═════ Task input
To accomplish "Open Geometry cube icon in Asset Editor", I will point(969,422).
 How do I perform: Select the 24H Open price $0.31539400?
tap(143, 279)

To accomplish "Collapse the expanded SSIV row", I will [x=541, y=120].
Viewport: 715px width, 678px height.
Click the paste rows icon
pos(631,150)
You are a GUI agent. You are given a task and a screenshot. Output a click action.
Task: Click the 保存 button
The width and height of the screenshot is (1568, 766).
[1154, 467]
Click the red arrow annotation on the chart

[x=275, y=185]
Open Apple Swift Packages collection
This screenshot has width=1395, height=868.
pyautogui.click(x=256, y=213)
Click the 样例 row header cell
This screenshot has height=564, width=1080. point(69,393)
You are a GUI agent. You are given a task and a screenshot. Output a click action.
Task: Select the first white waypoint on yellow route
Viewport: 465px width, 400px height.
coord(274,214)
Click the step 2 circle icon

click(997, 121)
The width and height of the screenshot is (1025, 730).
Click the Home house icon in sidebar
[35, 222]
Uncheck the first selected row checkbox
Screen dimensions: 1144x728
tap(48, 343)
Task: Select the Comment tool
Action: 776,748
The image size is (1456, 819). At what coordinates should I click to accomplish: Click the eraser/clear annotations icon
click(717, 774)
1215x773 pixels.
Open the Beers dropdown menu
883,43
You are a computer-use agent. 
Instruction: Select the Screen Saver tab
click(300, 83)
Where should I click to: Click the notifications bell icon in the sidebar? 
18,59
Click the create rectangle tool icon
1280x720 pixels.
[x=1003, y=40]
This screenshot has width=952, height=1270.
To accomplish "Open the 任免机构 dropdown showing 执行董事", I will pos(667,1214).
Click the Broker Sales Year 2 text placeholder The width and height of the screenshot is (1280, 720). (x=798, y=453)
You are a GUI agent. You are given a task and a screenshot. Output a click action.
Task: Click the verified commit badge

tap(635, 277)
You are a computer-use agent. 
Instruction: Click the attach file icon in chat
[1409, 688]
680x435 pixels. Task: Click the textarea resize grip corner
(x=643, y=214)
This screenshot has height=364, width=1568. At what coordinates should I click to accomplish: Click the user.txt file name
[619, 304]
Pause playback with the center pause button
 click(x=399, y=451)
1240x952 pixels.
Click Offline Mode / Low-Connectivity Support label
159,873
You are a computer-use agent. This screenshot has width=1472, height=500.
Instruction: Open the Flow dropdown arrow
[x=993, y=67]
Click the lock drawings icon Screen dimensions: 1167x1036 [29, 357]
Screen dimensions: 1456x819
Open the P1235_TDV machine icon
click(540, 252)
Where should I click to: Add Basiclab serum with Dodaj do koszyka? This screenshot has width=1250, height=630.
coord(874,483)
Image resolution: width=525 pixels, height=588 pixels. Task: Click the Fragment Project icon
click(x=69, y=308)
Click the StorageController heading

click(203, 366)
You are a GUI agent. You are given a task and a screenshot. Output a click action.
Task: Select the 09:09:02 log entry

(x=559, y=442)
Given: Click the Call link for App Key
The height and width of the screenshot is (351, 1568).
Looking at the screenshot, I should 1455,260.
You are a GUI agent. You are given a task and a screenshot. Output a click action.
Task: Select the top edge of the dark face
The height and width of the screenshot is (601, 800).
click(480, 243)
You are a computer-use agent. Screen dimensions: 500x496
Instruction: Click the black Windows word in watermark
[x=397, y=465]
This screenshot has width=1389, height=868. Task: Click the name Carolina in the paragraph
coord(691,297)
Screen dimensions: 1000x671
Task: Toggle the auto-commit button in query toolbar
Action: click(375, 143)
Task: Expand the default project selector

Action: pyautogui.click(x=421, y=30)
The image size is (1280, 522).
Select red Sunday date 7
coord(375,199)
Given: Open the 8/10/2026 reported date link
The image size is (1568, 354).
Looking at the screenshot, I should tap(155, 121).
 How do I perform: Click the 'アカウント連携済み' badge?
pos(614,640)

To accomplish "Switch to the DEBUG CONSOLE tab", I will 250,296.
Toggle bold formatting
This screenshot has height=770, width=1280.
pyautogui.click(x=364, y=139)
══════════
Copy the lines of the data entries word for word, starting with the line that contains "1240x952 pixels." and ending with the line that contains "(x=559, y=442)", both included.

1240x952 pixels.
Click Offline Mode / Low-Connectivity Support label
159,873
You are a computer-use agent. This screenshot has width=1472, height=500.
Instruction: Open the Flow dropdown arrow
[x=993, y=67]
Click the lock drawings icon Screen dimensions: 1167x1036 [29, 357]
Screen dimensions: 1456x819
Open the P1235_TDV machine icon
click(540, 252)
Where should I click to: Add Basiclab serum with Dodaj do koszyka? This screenshot has width=1250, height=630.
coord(874,483)
Image resolution: width=525 pixels, height=588 pixels. Task: Click the Fragment Project icon
click(x=69, y=308)
Click the StorageController heading

click(203, 366)
You are a GUI agent. You are given a task and a screenshot. Output a click action.
Task: Select the 09:09:02 log entry

(x=559, y=442)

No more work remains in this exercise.